Great project — you're tackling exactly the right problem. Making ray tracing accessible to everyday operators (especially POTA / SOTA / IOTA activators) would be a real contribution to the community.
A few things that might help from our end:
Data feeds:
We've built a set of open-source MCP servers (
qso-graph.io) that provide exactly the data you're pulling manually — solar indices (SFI, Kp, Bz) updated every 15 minutes, WSPR beacon data, and POTA park/spot information. They're pip-installable and work with Claude, ChatGPT, Copilot, or any MCP client. If you're using AI to help with development, these tools let the AI query propagation data directly.
Pre-built datasets:
We publish propagation signature datasets on SourceForge (
sourceforge.net/projects/ionis-ai/) — 175M+ aggregated signatures from WSPR, RBN, PSK Reporter, and contest logs, with solar conditions joined. SQLite format, ready to use. These might save you the ETL work of building your own pipeline from raw spots.
IRI ionospheric data:
PHaRLAP needs ionospheric electron density profiles. We maintain a 164M-row IRI lookup table that maps (lat, lon, hour, month, SFI) to ionospheric parameters. Happy to share the methodology if that's useful for your ray trace inputs.
Web hosting:
For getting your web service public, Vercel (
vercel.com) does free static site hosting with auto-deploy from GitHub. We just deployed a DXpedition propagation analysis demo this way — Next.js frontend, static data files, zero server cost. If your PyLap frontend is web-based, same approach would work. (
https://dxpedition-demo.vercel.app/predictions )
POTA integration:
Our pota-mcp server provides live activator spots, park info, and scheduled activations via API. Could feed directly into your ray trace visualization — show the activator's park location, then overlay the predicted ray paths.
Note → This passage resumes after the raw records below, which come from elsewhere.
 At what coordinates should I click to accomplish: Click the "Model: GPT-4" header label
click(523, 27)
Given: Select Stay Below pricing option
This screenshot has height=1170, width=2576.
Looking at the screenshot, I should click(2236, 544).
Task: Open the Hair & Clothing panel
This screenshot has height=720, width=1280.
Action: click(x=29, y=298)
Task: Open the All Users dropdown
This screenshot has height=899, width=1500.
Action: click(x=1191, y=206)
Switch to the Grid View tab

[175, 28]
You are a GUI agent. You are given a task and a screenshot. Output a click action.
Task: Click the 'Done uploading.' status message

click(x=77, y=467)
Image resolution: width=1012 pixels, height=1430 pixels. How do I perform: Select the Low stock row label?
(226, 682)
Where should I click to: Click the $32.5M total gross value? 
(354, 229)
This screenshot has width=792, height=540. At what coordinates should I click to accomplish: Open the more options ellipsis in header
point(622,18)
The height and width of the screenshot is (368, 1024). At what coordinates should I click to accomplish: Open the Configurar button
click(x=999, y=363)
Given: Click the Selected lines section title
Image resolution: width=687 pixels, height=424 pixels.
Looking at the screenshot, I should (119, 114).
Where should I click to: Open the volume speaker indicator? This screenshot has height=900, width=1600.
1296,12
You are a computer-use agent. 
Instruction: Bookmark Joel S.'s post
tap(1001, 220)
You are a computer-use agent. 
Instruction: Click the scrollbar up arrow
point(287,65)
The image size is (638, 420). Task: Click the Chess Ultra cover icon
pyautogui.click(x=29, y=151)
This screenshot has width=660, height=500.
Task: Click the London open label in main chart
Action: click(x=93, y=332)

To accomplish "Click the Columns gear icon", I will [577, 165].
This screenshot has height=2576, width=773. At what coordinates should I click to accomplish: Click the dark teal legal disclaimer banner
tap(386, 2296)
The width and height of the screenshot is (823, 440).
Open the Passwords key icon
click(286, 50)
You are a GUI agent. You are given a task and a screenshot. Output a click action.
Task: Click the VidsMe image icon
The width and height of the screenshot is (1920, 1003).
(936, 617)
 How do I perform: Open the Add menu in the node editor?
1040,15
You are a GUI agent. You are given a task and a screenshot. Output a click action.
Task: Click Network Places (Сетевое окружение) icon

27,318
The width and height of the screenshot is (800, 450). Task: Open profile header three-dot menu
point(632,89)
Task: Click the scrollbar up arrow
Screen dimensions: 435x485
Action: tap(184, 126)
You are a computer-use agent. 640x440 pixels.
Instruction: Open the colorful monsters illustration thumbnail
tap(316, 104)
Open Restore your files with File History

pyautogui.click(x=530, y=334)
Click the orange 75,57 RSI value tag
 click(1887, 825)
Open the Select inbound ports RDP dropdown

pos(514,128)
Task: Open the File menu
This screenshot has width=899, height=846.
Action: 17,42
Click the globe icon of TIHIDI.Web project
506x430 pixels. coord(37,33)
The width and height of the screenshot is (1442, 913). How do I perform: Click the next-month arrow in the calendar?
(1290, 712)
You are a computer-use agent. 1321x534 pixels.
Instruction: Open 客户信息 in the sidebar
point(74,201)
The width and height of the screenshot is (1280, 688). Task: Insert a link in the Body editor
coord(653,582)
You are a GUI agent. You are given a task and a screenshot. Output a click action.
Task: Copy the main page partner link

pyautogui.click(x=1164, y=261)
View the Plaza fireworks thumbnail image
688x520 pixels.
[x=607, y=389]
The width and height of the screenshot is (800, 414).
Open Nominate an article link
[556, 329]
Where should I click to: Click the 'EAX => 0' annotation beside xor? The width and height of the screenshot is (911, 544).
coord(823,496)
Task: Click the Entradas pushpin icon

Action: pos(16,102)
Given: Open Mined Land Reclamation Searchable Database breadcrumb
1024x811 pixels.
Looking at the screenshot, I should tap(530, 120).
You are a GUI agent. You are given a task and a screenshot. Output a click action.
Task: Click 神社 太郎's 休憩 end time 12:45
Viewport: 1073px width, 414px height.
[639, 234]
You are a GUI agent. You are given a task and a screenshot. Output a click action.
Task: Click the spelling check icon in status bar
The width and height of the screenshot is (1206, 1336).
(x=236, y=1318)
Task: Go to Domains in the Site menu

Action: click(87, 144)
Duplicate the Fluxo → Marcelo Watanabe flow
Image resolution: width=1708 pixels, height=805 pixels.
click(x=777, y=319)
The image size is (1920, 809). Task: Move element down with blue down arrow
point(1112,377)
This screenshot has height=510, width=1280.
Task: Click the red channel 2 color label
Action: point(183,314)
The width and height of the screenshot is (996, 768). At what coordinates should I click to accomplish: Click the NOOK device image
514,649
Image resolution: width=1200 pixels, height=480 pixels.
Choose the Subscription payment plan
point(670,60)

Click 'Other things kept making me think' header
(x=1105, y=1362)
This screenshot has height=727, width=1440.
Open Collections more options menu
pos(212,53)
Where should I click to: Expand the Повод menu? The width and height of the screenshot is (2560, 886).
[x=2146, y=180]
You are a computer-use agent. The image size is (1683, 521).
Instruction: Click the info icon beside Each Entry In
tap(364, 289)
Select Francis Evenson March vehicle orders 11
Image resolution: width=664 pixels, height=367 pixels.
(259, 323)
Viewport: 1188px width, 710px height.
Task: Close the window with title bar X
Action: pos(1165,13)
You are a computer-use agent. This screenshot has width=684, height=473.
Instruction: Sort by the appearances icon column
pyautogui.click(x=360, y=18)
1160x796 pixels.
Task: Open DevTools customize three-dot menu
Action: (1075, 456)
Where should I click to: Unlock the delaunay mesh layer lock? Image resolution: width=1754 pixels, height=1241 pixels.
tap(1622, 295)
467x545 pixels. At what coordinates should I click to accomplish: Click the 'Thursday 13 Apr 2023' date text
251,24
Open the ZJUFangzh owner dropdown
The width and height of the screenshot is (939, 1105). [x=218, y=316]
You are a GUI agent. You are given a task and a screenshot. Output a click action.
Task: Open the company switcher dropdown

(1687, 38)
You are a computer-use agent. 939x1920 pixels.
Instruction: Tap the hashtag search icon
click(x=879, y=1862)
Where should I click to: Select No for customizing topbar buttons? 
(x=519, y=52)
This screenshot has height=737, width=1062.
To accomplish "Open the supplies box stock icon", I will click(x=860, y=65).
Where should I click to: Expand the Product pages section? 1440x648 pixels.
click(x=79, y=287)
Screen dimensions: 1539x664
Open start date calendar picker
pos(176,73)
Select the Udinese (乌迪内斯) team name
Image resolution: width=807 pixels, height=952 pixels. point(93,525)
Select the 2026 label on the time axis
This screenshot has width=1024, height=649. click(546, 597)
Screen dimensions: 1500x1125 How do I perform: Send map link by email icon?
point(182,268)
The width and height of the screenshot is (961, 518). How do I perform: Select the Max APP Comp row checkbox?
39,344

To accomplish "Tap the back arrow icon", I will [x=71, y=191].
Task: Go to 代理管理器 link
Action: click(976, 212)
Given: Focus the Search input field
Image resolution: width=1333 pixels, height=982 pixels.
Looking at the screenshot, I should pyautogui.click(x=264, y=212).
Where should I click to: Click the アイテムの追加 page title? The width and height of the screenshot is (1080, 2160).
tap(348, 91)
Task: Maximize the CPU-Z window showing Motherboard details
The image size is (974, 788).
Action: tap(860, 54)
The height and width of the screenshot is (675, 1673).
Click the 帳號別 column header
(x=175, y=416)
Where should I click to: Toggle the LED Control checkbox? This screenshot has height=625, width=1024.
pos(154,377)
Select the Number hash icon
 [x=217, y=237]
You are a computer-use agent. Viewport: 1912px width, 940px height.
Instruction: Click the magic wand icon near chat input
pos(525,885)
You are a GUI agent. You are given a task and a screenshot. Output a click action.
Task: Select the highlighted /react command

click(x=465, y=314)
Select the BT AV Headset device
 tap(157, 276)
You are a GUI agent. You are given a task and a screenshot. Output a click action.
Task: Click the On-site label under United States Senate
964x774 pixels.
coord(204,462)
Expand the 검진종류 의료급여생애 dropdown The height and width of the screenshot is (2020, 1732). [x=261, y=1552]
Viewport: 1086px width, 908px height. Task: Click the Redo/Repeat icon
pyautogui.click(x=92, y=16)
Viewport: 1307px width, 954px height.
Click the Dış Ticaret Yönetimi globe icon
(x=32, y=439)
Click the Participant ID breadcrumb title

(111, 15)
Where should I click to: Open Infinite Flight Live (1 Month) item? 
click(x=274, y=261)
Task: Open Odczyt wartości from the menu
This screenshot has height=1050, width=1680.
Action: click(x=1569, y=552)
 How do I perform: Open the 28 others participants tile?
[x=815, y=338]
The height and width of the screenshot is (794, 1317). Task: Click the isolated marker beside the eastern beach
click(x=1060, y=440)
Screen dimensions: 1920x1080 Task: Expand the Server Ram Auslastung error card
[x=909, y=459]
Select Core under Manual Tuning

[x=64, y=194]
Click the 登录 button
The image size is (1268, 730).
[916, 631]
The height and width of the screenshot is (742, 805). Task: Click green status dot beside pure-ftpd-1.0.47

We're also working on comparing ML-based propagation predictions against VOACAP and real observations. Our first analysis (3Y0K Bouvet Island) just went live at (
https://dxpedition-demo.vercel.app/predictions) if you want to see propagation data presented interactively.
Would be glad to collaborate or share data. The more people working on accessible propagation tools, the better.